[[ Entries shown open ]]

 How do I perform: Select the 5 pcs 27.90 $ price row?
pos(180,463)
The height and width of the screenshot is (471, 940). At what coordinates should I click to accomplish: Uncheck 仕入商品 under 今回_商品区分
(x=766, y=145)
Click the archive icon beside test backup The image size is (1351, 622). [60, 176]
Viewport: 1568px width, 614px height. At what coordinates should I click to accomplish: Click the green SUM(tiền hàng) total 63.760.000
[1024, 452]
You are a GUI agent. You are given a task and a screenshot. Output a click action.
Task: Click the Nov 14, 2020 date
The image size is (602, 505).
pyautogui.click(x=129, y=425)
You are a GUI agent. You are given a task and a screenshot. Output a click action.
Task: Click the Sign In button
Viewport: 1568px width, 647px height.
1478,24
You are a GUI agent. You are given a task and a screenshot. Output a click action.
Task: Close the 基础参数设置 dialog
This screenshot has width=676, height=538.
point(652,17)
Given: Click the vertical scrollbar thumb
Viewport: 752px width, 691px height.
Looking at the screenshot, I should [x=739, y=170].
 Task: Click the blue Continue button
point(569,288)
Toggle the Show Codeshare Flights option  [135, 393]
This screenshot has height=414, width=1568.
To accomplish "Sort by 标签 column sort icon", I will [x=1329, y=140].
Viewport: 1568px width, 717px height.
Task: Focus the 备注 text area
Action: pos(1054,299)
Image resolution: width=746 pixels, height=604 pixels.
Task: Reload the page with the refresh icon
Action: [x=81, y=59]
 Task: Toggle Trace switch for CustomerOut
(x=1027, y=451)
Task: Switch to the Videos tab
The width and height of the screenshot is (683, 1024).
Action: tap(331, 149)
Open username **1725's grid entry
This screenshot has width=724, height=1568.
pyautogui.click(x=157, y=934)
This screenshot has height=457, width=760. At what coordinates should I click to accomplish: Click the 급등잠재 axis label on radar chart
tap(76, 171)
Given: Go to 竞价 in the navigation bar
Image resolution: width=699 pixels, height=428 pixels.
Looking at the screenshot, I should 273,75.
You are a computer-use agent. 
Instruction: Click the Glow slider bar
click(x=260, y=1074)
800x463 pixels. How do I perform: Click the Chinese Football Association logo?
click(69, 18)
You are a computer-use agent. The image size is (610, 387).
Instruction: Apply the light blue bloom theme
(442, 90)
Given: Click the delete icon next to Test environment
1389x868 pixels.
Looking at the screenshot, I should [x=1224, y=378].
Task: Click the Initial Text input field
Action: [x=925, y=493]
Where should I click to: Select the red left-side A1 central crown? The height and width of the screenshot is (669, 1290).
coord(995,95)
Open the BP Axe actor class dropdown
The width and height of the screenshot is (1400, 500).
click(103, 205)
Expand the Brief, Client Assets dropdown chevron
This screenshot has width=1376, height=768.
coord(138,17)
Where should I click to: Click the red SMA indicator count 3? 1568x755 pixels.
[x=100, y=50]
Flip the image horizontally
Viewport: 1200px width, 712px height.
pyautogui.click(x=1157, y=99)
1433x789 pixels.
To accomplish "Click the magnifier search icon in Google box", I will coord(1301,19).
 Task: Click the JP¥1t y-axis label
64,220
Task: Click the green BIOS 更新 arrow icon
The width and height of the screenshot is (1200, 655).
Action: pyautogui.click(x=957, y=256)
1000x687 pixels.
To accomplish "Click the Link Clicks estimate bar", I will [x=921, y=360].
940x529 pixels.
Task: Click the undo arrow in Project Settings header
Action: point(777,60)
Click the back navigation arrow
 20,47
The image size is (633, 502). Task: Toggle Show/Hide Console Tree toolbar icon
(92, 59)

[[ Entries shown closed ]]

### Instructions to follow
Select and copy every line from the records that includes the word "computer".

### Solution to this exercise
You are a computer-use agent. 
You are a computer-use agent. The image size is (610, 387).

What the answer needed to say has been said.